Meanwhile, Launchpad has reached the Bin and made like he was trying to break into it, which naturally set off every alarm and booby trap in the plac. Launchpad jumped back, trying to avoid the traps...but one of the multi-numerous traps caught Launchpad.

GizLoopy freed him.

"Thanks! Watch out!" Launchpad asked.

Burger had tried to sneak up on her, a LARGE club in his paws.  
GizLoopy grabbed the club and they struggled.

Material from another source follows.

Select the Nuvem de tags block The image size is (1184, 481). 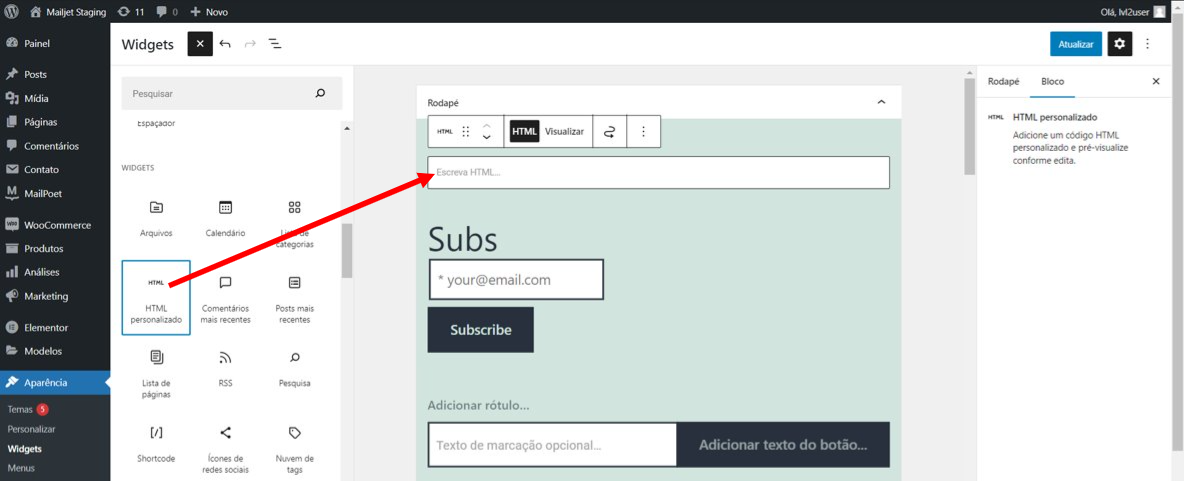point(294,449)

"Oh, Burger! My pal, Dufus has all kinds of snacks hidden in that tree house!" shouted Launchpad, pointing to the Trin's treehouse.

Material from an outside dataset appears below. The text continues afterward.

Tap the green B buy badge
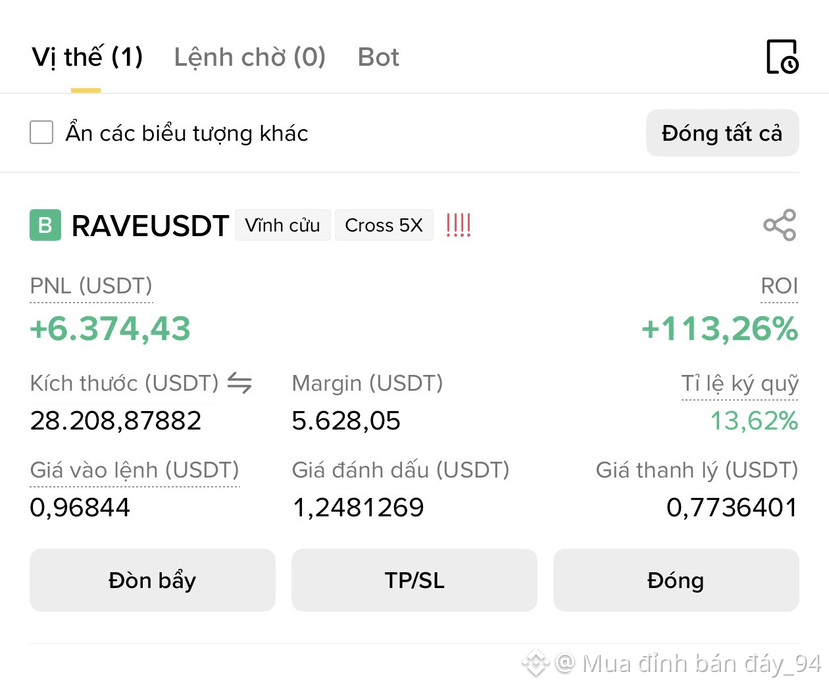 point(45,225)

"Food!" said Burger and he scrambled up the ladder to the treehouse.

GizLoopy ripped off the ladder while Launchpad grabbed a couple of hammers and some nails and some wooden boards Launchpad was going to fix the treehouse with.  
Together, they nailed the entrance to the treehouse shut, trapping Burger up in the treehouse.

Meanwhile, Burger had found Dufus' stash of snacks and was too busy stuffing himself silly to notice.

"Just one Beagle left!" Launchpad said.

"Go, go gadget!" GizLoopy joked.

"I may be the only Beagle left, but I'M the brains of the outfit!" Big Time boasted.

"THAT'S not saying much!" snapped back Launchpad.

"Well, I figured out that there's a secret word to activate the g-suit! AND I got a security guard Scroogie hired to wear the suit and be a spare Gizmoduck to tell me it! Blatersnipe!" yelled Big Time.

Nothing happened.

"Sorry, Big Time! The g-suit's been reprogrammed and only responds to MY voice now!" GizLoopy said.

Now, Big Time had forgotten about Mr. McDuck, which is a foolish thing to do when one is trying to rob the Money Bin. Mr. McDuck had been working in his office, totally absorbed, unaware of what was going on until Launchpad set off the Money Bin's alarms. Then Mr. McDuck took the back route from the office part of the Bin to the Bin's security systems.

Seeing Big Time, Mr. McDuck activate the Money Din's defense system and grabbed Big Time with a giant pair of tweezers. The tweezers picked up Big Time, until he was high above the ground and held him tight. Mr. McDuck called the cops, and soon, Duckburg's finest arrived to haul the Beagles off to jail.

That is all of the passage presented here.